Start of Records

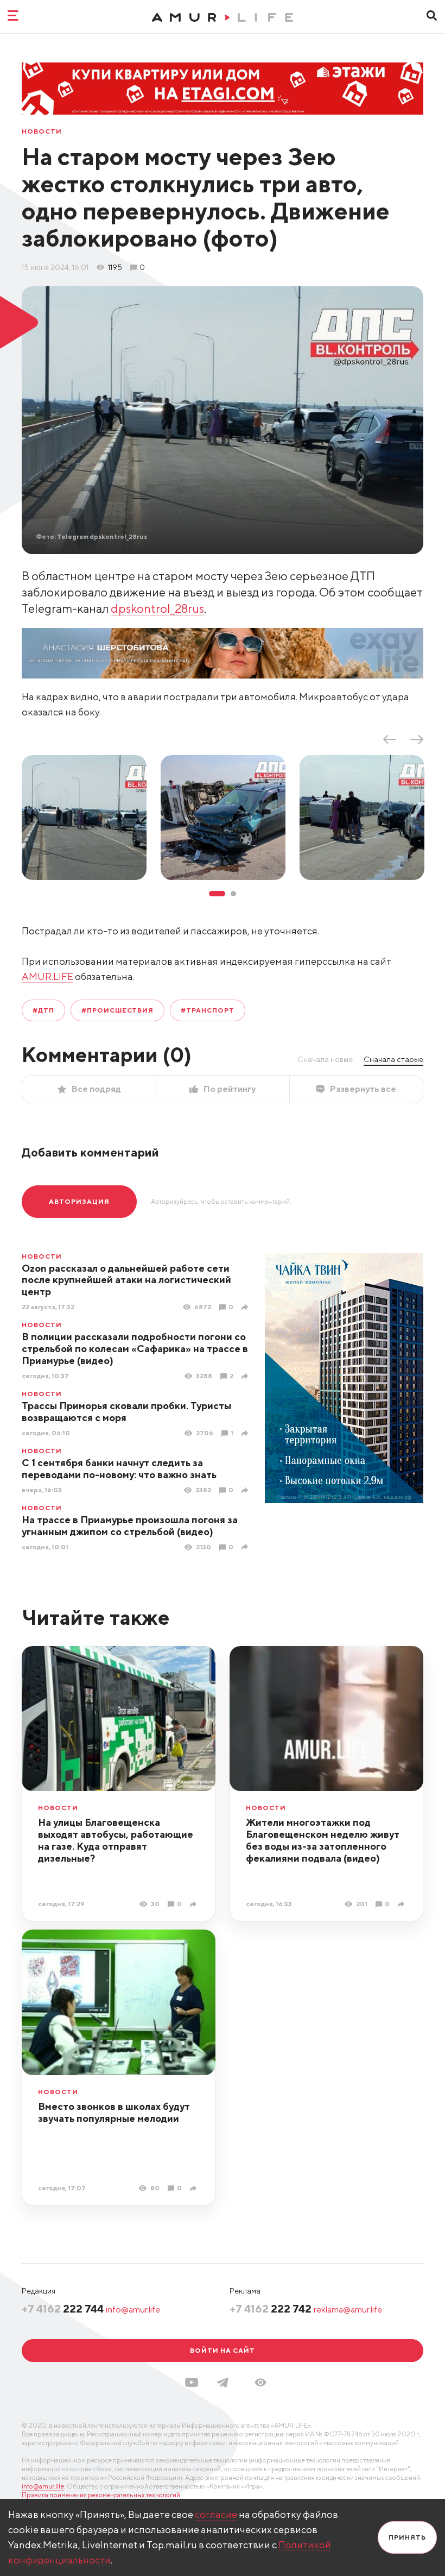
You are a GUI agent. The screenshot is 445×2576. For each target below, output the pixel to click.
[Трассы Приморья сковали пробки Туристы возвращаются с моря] (246, 1433)
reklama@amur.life (348, 2309)
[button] (260, 2382)
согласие (216, 2514)
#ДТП (43, 1010)
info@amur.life (133, 2309)
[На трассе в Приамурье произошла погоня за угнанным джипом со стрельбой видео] (246, 1547)
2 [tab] (233, 893)
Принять (407, 2537)
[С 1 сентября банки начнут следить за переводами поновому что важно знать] (246, 1490)
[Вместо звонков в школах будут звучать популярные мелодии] (194, 2188)
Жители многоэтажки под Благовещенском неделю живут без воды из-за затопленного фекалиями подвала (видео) (322, 1840)
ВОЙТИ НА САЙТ (222, 2350)
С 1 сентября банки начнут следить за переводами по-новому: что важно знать (119, 1468)
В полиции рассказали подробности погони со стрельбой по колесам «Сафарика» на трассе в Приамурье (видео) (135, 1348)
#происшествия (117, 1010)
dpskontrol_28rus (157, 608)
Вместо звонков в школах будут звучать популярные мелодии (114, 2112)
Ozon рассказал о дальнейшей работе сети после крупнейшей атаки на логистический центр (126, 1280)
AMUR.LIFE (47, 976)
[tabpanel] (84, 817)
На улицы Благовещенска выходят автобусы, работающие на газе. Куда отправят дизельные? (115, 1840)
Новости (42, 131)
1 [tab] (217, 893)
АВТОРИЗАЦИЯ (79, 1201)
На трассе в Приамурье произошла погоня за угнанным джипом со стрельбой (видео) (130, 1525)
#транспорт (207, 1010)
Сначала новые (325, 1059)
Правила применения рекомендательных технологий (101, 2495)
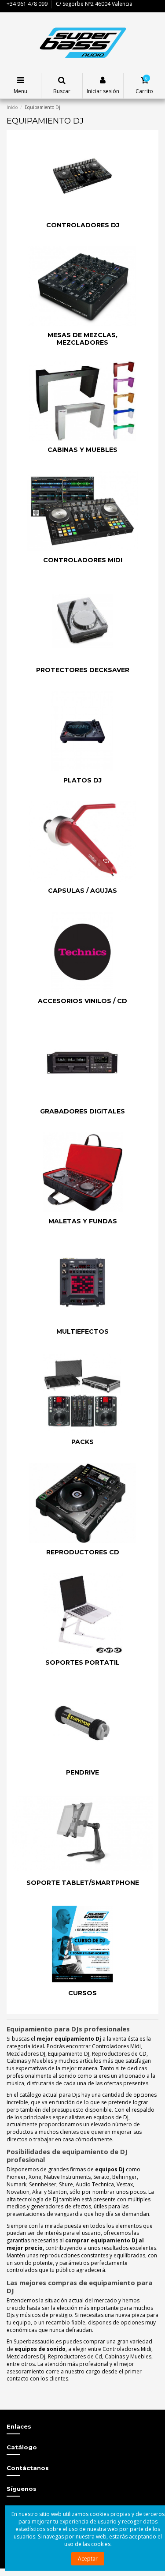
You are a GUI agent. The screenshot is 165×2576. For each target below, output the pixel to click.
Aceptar (88, 2558)
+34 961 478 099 (27, 4)
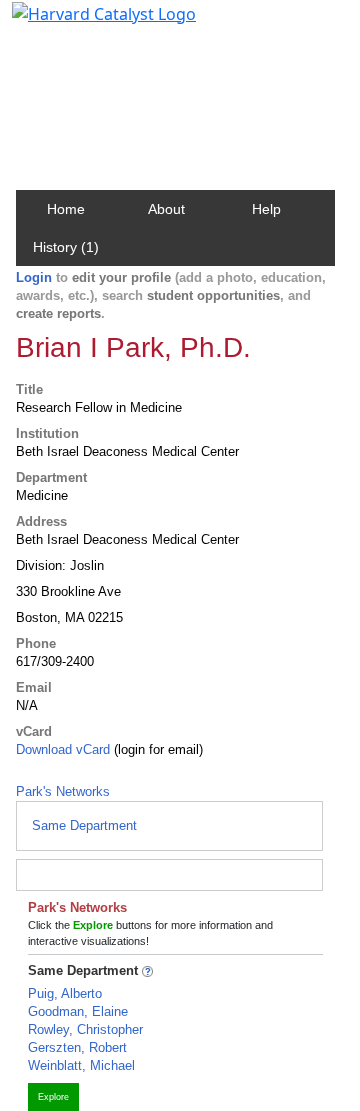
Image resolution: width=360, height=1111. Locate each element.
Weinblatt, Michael (81, 1065)
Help (266, 209)
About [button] (166, 209)
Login (34, 277)
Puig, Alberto (65, 993)
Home (66, 209)
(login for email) (156, 749)
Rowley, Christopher (85, 1029)
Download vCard (63, 749)
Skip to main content (83, 24)
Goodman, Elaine (78, 1011)
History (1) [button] (66, 247)
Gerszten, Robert (77, 1047)
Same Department (84, 825)
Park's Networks (63, 791)
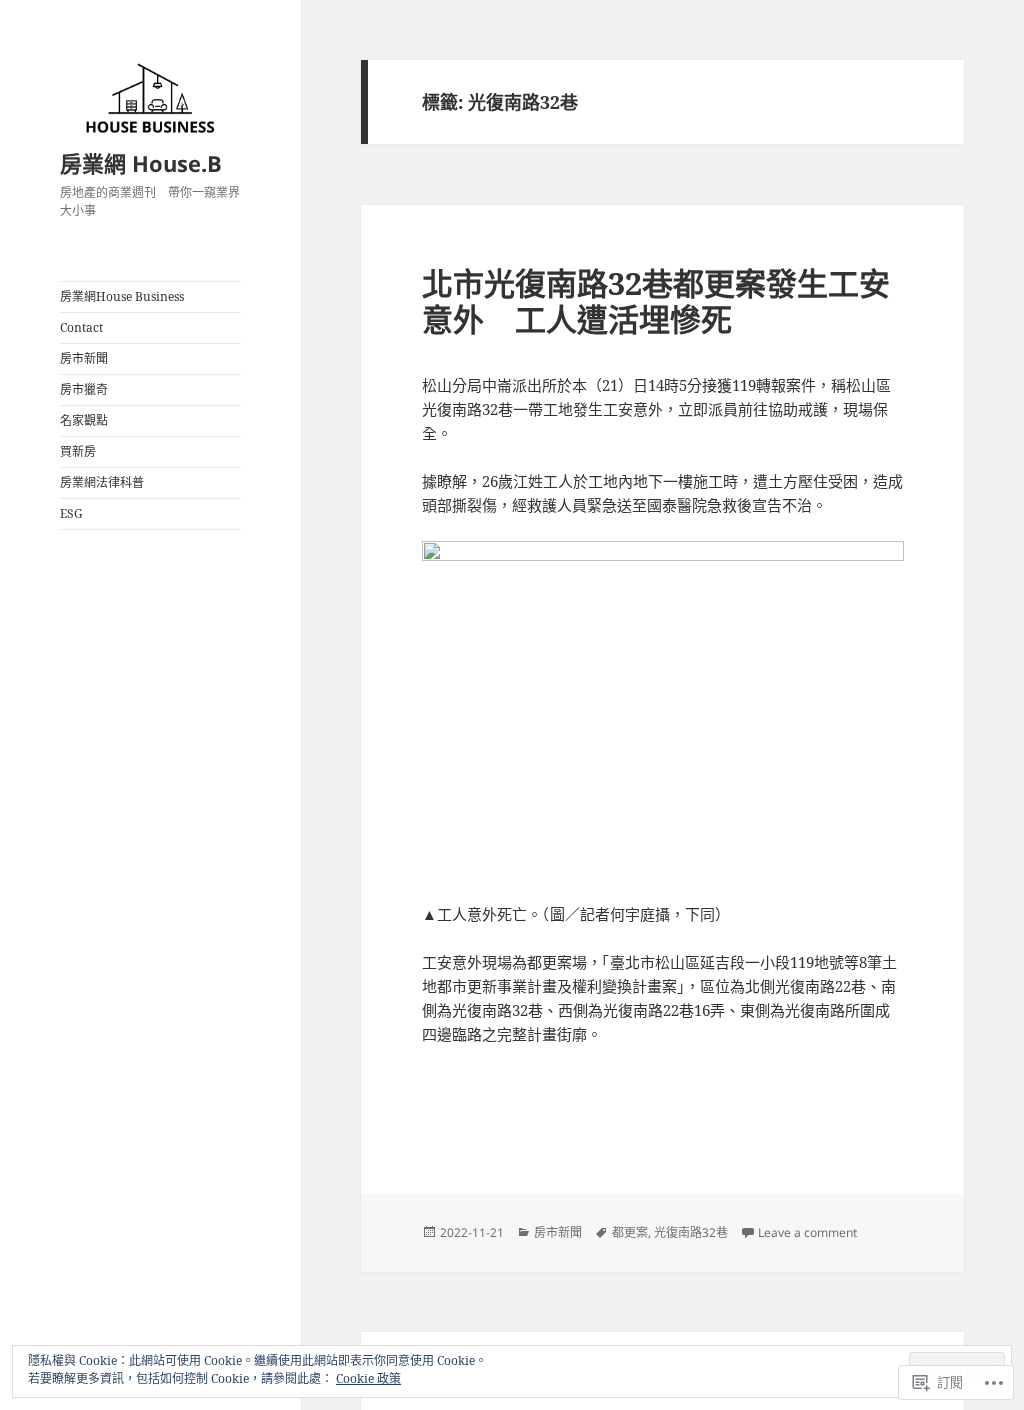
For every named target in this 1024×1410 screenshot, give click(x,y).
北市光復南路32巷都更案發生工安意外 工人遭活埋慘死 (656, 301)
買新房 (78, 451)
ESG (71, 513)
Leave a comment (807, 1232)
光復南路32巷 (691, 1232)
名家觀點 (84, 420)
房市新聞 (84, 358)
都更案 (630, 1232)
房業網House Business (122, 296)
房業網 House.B (141, 163)
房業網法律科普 (102, 482)
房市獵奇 (84, 389)
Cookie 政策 (368, 1378)
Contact (81, 327)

End of Records

Your objective |
Drop the images and copy all the data exactly.

Answer box |
You are a GUI agent. The screenshot is 445×2576. For each target below, output the pixel to click.
[Трассы Приморья сковали пробки Туристы возвращаются с моря] (246, 1433)
reklama@amur.life (348, 2309)
[button] (260, 2382)
согласие (216, 2514)
#ДТП (43, 1010)
info@amur.life (133, 2309)
[На трассе в Приамурье произошла погоня за угнанным джипом со стрельбой видео] (246, 1547)
2 [tab] (233, 893)
Принять (407, 2537)
[С 1 сентября банки начнут следить за переводами поновому что важно знать] (246, 1490)
[Вместо звонков в школах будут звучать популярные мелодии] (194, 2188)
Жители многоэтажки под Благовещенском неделю живут без воды из-за затопленного фекалиями подвала (видео) (322, 1840)
ВОЙТИ НА САЙТ (222, 2350)
С 1 сентября банки начнут следить за переводами по-новому: что важно знать (119, 1468)
В полиции рассказали подробности погони со стрельбой по колесам «Сафарика» на трассе в Приамурье (видео) (135, 1348)
#происшествия (117, 1010)
dpskontrol_28rus (157, 608)
Вместо звонков в школах будут звучать популярные мелодии (114, 2112)
Ozon рассказал о дальнейшей работе сети после крупнейшей атаки на логистический центр (126, 1280)
AMUR.LIFE (47, 976)
[tabpanel] (84, 817)
На улицы Благовещенска выходят автобусы, работающие на газе. Куда отправят дизельные? (115, 1840)
Новости (42, 131)
1 [tab] (217, 893)
АВТОРИЗАЦИЯ (79, 1201)
На трассе в Приамурье произошла погоня за угнанным джипом со стрельбой (видео) (130, 1525)
#транспорт (207, 1010)
Сначала новые (325, 1059)
Правила применения рекомендательных технологий (101, 2495)
You are a GUI agent. The screenshot is 165×2576. For each target below, output the pixel to click.
Aceptar (88, 2558)
+34 961 478 099 (27, 4)
Image resolution: width=360, height=1111. Locate each element.
Weinblatt, Michael (81, 1065)
Help (266, 209)
About [button] (166, 209)
Login (34, 277)
Puig, Alberto (65, 993)
Home (66, 209)
(login for email) (156, 749)
Rowley, Christopher (85, 1029)
Download vCard (63, 749)
Skip to main content (83, 24)
Goodman, Elaine (78, 1011)
History (1) [button] (66, 247)
Gerszten, Robert (77, 1047)
Same Department (84, 825)
Park's Networks (63, 791)
For every named target in this 1024×1410 screenshot, give click(x,y).
北市光復南路32巷都更案發生工安意外 工人遭活埋慘死 (656, 301)
買新房 (78, 451)
ESG (71, 513)
Leave a comment (807, 1232)
光復南路32巷 (691, 1232)
名家觀點 (84, 420)
房市新聞 (84, 358)
都更案 (630, 1232)
房業網House Business (122, 296)
房業網 House.B (141, 163)
房業網法律科普 (102, 482)
房市獵奇 (84, 389)
Cookie 政策 (368, 1378)
Contact (81, 327)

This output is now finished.